Megadeth deserves the accolades. Over the years, Mustaine has remained the sole original member of the group, hiring and firing various musicians to help him realize his rock-and-roll goals. This latest configuration (brothers Glen and Shawn Drover—guitarist and drummer, respectively—and bassist James Macdonough) tears up the set list, producing a continuous stream of amazing metal thrash. Still capable of cranking up the old-school speed material, there are several standout recreations of classic '80s anthems ("Set the World Afire," "Wake Up the Dead"). As if to prove that age has not deadened their desire, songs from 2004's The System Has Failed sound equally good. Megadeth does make it look incredibly easy, the slightest movement of their wrists rendering the guitars like unholy assault weapons. Even when the riffing gets complicated and almost prog-like, the band's aural brashness is never compromised or controlled. Indeed, Mustaine may sing in a strained, almost subdued, voice, but his presence is practically incendiary. You keep waiting for the moment when he, like the rest of the noise his bandmates are making, literally detonates right in front of your eyes. Naturally, the Argentineans love each and every nuclear notation. This is especially true when Mustaine changes the lyrics of "Coming Home" to reflect "Argentina," not "Arizona," as the frontman's return location of choice.
All purposeful pandering aside, That One Night is a classic concert presentation. It's not trying to be Stop Making Sense, or redefine the live experience a la The Last Waltz. Instead, this is a souvenir for everyone who enjoys ferociously and effectively made metal. The 1.78:1 anamorphic widescreen image is amazing—-- crystal clear and loaded with definable detail. You can even see the scruffy beard Mustaine wears and the sweat beading up on his cohorts' considered faces. Michael Sarna's direction is top flight: not too MTV-edit heavy, but much better than your basic point-and-shoot standards. He loves getting up close on the band as they break out in complex countermelodies, and there are plentiful crowd shots to illustrate the audience's appreciation.
As for sound mixing, the Dolby Digital Stereo 5.1 DTS track is dynamic, expertly recreating the stadium concert experience. The instrumentation is kept perfectly modulated, and while Mustaine's vocals are a little too low in the mix, this appears to be a board problem, not a matter of remastering. The standard 5.1 and 2.0 Stereo tracks are equally effective, with all three delivering a dynamite recreation of Megadeth live. Sadly, the only significant extra (except for some behind the scenes footage inserted into the show itself) is an alternate version of "Symphony of Destruction." While the arrangement remains more or less the same, the editing is a little more manic, giving this sole bit of added content a rather pointless feel.
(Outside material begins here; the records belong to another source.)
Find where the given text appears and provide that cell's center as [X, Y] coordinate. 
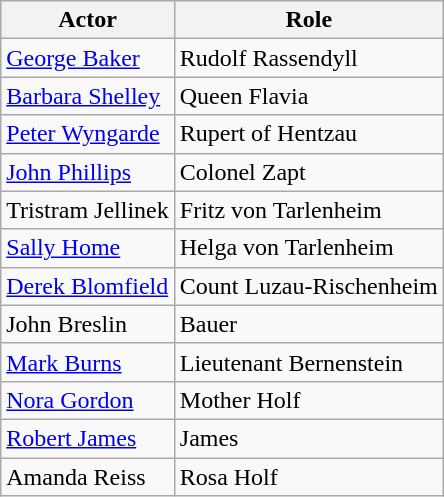
John Breslin [88, 324]
Queen Flavia [308, 96]
John Phillips [88, 172]
Tristram Jellinek [88, 210]
James [308, 438]
Mother Holf [308, 400]
Actor [88, 20]
Bauer [308, 324]
Helga von Tarlenheim [308, 248]
Sally Home [88, 248]
Amanda Reiss [88, 477]
Barbara Shelley [88, 96]
Rosa Holf [308, 477]
Lieutenant Bernenstein [308, 362]
Robert James [88, 438]
Role [308, 20]
Fritz von Tarlenheim [308, 210]
Nora Gordon [88, 400]
Count Luzau-Rischenheim [308, 286]
George Baker [88, 58]
Derek Blomfield [88, 286]
Colonel Zapt [308, 172]
Mark Burns [88, 362]
Rupert of Hentzau [308, 134]
Peter Wyngarde [88, 134]
Rudolf Rassendyll [308, 58]
For the text-containing cell, return its midpoint in [X, Y] coordinate format. 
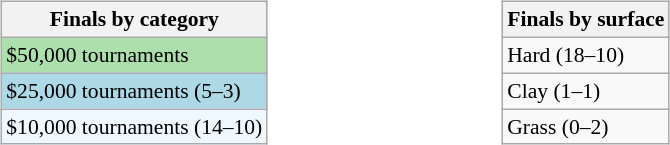
Clay (1–1) [586, 91]
$10,000 tournaments (14–10) [134, 127]
Hard (18–10) [586, 55]
$25,000 tournaments (5–3) [134, 91]
Finals by surface [586, 20]
Finals by category [134, 20]
$50,000 tournaments [134, 55]
Grass (0–2) [586, 127]
Output the (X, Y) coordinate of the center of the cell containing the given text.  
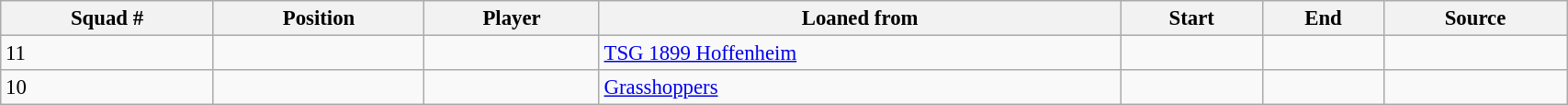
Squad # (107, 18)
10 (107, 87)
Loaned from (860, 18)
Player (512, 18)
Position (319, 18)
Source (1475, 18)
Start (1192, 18)
End (1324, 18)
TSG 1899 Hoffenheim (860, 53)
Grasshoppers (860, 87)
11 (107, 53)
From the cell containing the given text, extract its center point as [X, Y] coordinate. 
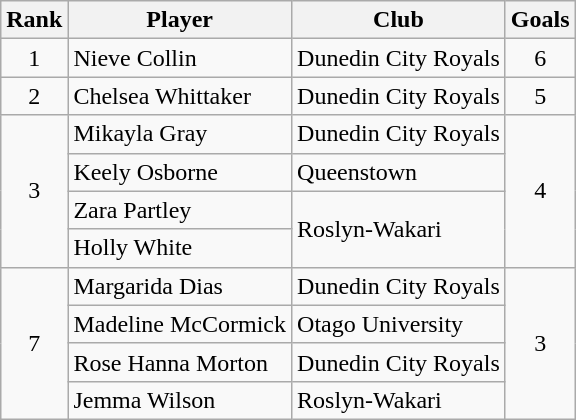
Club [399, 20]
6 [540, 58]
Holly White [180, 248]
Rank [34, 20]
Rose Hanna Morton [180, 362]
Jemma Wilson [180, 400]
2 [34, 96]
Margarida Dias [180, 286]
7 [34, 343]
Player [180, 20]
Madeline McCormick [180, 324]
Otago University [399, 324]
Chelsea Whittaker [180, 96]
Zara Partley [180, 210]
5 [540, 96]
Queenstown [399, 172]
Nieve Collin [180, 58]
1 [34, 58]
Goals [540, 20]
Keely Osborne [180, 172]
4 [540, 191]
Mikayla Gray [180, 134]
Locate the cell with the specified text and output its [x, y] center coordinate. 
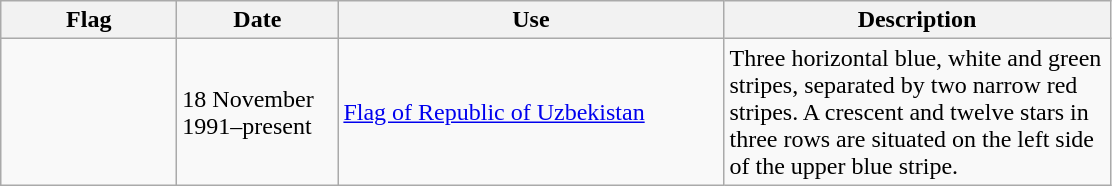
Use [531, 20]
18 November 1991–present [258, 112]
Date [258, 20]
Description [917, 20]
Flag [89, 20]
Flag of Republic of Uzbekistan [531, 112]
Locate the cell with the specified text and output its [x, y] center coordinate. 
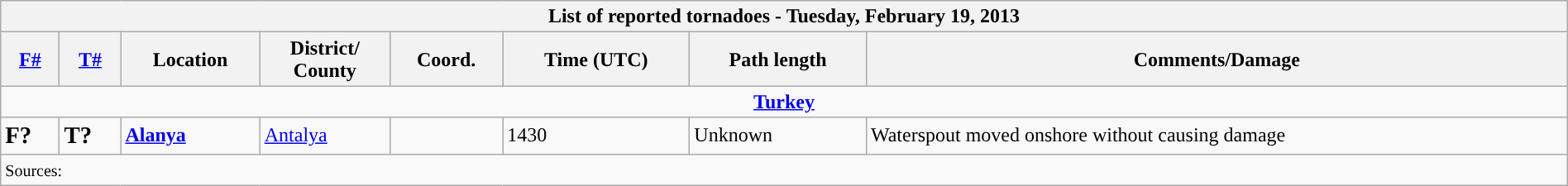
Sources: [784, 170]
Turkey [784, 102]
Waterspout moved onshore without causing damage [1217, 136]
Path length [778, 60]
F? [30, 136]
Antalya [324, 136]
Alanya [190, 136]
Unknown [778, 136]
1430 [596, 136]
District/County [324, 60]
F# [30, 60]
Time (UTC) [596, 60]
List of reported tornadoes - Tuesday, February 19, 2013 [784, 17]
T? [90, 136]
Comments/Damage [1217, 60]
Location [190, 60]
T# [90, 60]
Coord. [446, 60]
Return the (x, y) coordinate for the center point of the cell that contains the specified text.  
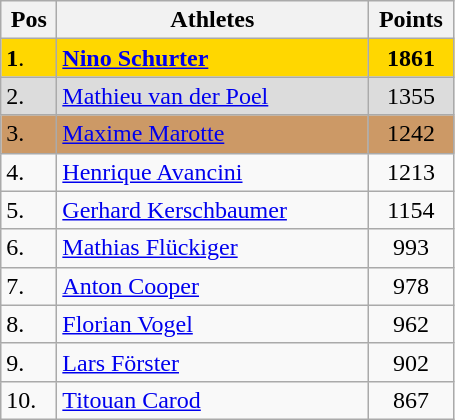
6. (29, 248)
Lars Förster (212, 362)
9. (29, 362)
Gerhard Kerschbaumer (212, 210)
867 (411, 400)
Mathieu van der Poel (212, 96)
1355 (411, 96)
8. (29, 324)
978 (411, 286)
2. (29, 96)
1213 (411, 172)
Athletes (212, 20)
Florian Vogel (212, 324)
7. (29, 286)
962 (411, 324)
1861 (411, 58)
Mathias Flückiger (212, 248)
5. (29, 210)
902 (411, 362)
Points (411, 20)
Nino Schurter (212, 58)
1154 (411, 210)
Anton Cooper (212, 286)
4. (29, 172)
Maxime Marotte (212, 134)
1. (29, 58)
10. (29, 400)
993 (411, 248)
1242 (411, 134)
3. (29, 134)
Henrique Avancini (212, 172)
Titouan Carod (212, 400)
Pos (29, 20)
Find where the given text appears and provide that cell's center as [X, Y] coordinate. 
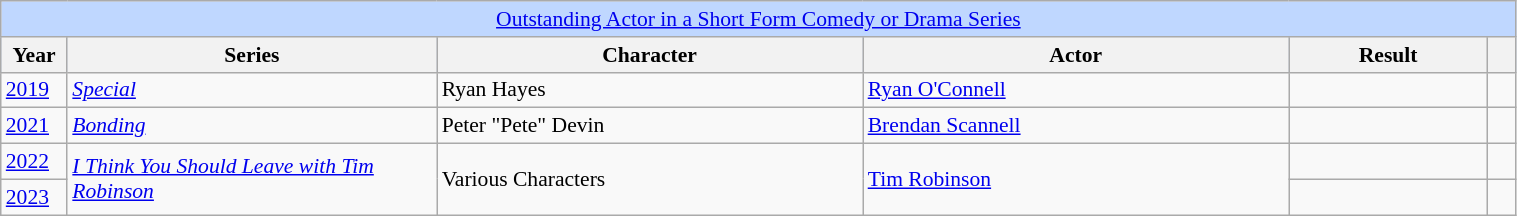
Series [252, 55]
Ryan Hayes [650, 90]
2019 [34, 90]
Bonding [252, 126]
Result [1388, 55]
2022 [34, 162]
Brendan Scannell [1076, 126]
Various Characters [650, 180]
Special [252, 90]
Year [34, 55]
I Think You Should Leave with Tim Robinson [252, 180]
Character [650, 55]
Ryan O'Connell [1076, 90]
Peter "Pete" Devin [650, 126]
Actor [1076, 55]
Outstanding Actor in a Short Form Comedy or Drama Series [758, 19]
2023 [34, 197]
Tim Robinson [1076, 180]
2021 [34, 126]
Return (X, Y) of the center of cell containing provided text 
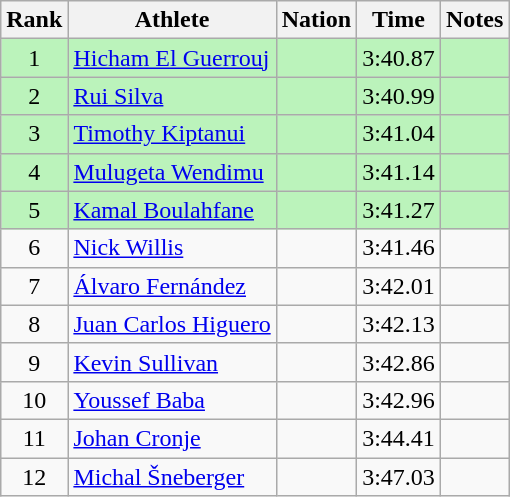
3:41.27 (399, 210)
3 (34, 134)
Timothy Kiptanui (172, 134)
Youssef Baba (172, 400)
Notes (474, 20)
4 (34, 172)
7 (34, 286)
Juan Carlos Higuero (172, 324)
Rui Silva (172, 96)
Mulugeta Wendimu (172, 172)
3:42.86 (399, 362)
9 (34, 362)
5 (34, 210)
3:41.04 (399, 134)
6 (34, 248)
Álvaro Fernández (172, 286)
12 (34, 477)
2 (34, 96)
Kevin Sullivan (172, 362)
3:44.41 (399, 438)
Nick Willis (172, 248)
3:41.46 (399, 248)
3:40.87 (399, 58)
3:41.14 (399, 172)
10 (34, 400)
Athlete (172, 20)
3:40.99 (399, 96)
Hicham El Guerrouj (172, 58)
Rank (34, 20)
1 (34, 58)
11 (34, 438)
Johan Cronje (172, 438)
Time (399, 20)
3:42.01 (399, 286)
Michal Šneberger (172, 477)
Nation (316, 20)
3:42.96 (399, 400)
8 (34, 324)
3:42.13 (399, 324)
Kamal Boulahfane (172, 210)
3:47.03 (399, 477)
Find where the given text appears and provide that cell's center as (x, y) coordinate. 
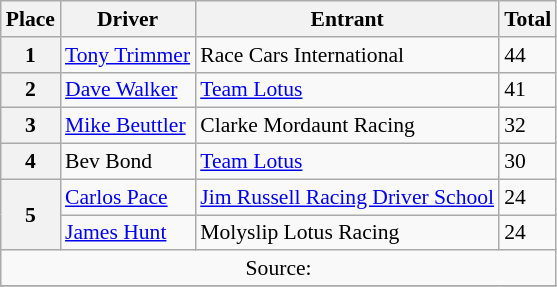
5 (30, 214)
Molyslip Lotus Racing (347, 233)
1 (30, 55)
Mike Beuttler (128, 126)
Place (30, 19)
32 (528, 126)
Bev Bond (128, 162)
Entrant (347, 19)
Race Cars International (347, 55)
41 (528, 90)
Driver (128, 19)
Source: (279, 269)
30 (528, 162)
4 (30, 162)
James Hunt (128, 233)
Carlos Pace (128, 197)
Dave Walker (128, 90)
2 (30, 90)
Tony Trimmer (128, 55)
3 (30, 126)
Total (528, 19)
44 (528, 55)
Jim Russell Racing Driver School (347, 197)
Clarke Mordaunt Racing (347, 126)
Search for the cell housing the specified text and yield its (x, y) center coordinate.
With a new album in the works, and a new religion helping him find guidance and focus (Mustaine recently announced his born-again Christianity), Megadeth appears prepared to give its unrealistic rival a post-millennial run for its money. Even as middle age sets in (Mustaine is 46 this year), That One Night proves that he's not about to slow or stop. Anyone who rocks as hard and as honestly as this industry survivor deserves all the audience reaction he gets. And no one gives better spectator spectacle than the crowds in South America. This is a must-own DVD for any fan of music or Megadeth.